TO DO ->
The answer must consist of every line in the records below that contains the string "computer".

* * * * *

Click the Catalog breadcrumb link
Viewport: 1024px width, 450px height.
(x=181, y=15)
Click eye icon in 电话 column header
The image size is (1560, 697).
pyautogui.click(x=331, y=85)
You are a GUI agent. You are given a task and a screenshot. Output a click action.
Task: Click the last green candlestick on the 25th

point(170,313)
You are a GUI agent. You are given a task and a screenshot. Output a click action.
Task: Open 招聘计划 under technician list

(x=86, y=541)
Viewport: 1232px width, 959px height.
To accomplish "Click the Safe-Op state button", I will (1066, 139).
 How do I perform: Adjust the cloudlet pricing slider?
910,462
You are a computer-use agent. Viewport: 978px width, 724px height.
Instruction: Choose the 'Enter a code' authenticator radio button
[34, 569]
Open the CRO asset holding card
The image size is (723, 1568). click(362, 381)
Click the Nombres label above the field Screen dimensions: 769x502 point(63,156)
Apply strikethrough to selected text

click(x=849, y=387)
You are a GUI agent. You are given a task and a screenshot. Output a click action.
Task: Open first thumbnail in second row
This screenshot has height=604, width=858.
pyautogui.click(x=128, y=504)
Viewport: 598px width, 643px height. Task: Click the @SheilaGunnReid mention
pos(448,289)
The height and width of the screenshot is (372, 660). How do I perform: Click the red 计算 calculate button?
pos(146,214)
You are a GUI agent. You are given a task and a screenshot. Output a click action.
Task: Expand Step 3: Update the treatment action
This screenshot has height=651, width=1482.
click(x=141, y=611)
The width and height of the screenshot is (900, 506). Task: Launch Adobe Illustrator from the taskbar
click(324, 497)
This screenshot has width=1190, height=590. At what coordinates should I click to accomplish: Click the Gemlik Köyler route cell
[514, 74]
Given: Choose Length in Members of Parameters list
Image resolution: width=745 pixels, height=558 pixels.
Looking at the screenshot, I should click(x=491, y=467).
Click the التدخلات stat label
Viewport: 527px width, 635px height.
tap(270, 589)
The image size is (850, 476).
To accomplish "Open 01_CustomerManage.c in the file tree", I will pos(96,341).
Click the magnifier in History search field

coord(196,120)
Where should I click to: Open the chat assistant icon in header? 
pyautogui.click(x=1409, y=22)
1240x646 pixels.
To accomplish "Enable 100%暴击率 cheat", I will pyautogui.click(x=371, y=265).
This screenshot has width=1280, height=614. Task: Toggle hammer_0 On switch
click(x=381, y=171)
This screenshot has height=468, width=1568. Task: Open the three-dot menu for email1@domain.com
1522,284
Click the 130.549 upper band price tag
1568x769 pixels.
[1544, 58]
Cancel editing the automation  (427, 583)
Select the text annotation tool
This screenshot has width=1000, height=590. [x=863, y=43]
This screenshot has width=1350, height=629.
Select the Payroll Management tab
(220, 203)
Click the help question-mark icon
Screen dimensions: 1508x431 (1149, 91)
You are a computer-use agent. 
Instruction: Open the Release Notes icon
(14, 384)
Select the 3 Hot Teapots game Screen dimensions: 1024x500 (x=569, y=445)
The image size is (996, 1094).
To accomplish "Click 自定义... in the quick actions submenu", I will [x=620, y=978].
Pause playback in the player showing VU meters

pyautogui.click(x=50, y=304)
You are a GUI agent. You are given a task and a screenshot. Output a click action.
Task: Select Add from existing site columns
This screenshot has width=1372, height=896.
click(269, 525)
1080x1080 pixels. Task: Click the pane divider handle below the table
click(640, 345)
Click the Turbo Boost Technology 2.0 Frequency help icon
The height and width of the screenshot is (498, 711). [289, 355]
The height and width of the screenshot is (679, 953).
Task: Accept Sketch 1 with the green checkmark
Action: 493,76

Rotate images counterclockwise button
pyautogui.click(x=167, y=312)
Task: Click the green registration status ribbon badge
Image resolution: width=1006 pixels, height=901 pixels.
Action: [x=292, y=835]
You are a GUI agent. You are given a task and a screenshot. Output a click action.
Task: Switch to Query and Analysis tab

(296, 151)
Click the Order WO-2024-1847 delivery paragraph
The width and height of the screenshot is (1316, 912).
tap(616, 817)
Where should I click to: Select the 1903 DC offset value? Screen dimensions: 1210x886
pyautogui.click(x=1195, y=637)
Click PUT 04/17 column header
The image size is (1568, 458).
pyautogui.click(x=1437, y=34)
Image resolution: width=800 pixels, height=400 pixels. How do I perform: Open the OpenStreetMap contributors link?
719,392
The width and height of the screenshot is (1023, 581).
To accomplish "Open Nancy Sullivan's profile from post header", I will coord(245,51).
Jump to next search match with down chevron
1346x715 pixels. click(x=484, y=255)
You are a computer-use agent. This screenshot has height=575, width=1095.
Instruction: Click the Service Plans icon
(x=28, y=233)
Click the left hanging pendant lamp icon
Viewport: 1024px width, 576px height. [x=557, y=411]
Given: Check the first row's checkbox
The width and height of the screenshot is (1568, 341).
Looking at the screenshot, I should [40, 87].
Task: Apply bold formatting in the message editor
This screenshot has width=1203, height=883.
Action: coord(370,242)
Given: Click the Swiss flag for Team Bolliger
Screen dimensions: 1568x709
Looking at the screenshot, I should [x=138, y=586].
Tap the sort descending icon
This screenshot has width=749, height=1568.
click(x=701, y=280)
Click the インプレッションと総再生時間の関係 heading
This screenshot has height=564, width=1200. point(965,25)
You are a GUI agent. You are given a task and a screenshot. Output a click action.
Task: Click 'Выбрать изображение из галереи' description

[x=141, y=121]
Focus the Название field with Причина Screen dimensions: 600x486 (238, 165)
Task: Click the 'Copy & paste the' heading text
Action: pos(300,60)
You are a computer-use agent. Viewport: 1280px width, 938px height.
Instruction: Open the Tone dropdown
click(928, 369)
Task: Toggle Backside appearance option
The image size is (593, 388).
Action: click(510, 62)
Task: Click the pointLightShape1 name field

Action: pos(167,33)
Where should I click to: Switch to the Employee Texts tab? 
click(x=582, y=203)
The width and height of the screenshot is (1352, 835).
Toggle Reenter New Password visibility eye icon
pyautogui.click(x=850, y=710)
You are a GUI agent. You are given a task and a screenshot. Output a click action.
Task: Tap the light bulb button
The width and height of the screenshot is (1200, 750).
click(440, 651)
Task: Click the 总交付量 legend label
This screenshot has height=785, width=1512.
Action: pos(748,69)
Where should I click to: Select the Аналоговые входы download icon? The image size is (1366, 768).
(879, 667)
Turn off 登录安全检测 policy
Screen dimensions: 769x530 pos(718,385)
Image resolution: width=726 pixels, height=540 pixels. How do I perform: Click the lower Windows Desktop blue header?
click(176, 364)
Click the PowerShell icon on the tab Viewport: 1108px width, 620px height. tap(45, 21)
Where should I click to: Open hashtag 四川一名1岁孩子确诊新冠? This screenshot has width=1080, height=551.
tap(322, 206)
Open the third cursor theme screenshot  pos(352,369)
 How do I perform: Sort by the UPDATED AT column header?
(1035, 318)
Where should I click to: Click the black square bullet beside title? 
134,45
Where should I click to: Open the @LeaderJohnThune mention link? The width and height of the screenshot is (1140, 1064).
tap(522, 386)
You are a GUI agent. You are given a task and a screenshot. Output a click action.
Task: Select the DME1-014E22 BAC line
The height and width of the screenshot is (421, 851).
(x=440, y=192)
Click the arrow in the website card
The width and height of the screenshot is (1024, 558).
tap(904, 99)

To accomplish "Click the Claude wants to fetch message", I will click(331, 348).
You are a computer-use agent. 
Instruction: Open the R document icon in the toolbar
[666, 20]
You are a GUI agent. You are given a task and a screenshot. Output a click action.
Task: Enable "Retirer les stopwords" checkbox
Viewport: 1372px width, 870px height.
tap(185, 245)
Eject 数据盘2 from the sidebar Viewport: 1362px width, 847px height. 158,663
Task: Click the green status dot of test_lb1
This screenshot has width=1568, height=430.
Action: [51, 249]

* * * * *

RESULT FOR THIS EXERCISE ->
You are a computer-use agent. Viewport: 978px width, 724px height.
You are a computer-use agent. 
You are a computer-use agent. This screenshot has height=575, width=1095.
You are a computer-use agent. Viewport: 1280px width, 938px height.
You are a computer-use agent. 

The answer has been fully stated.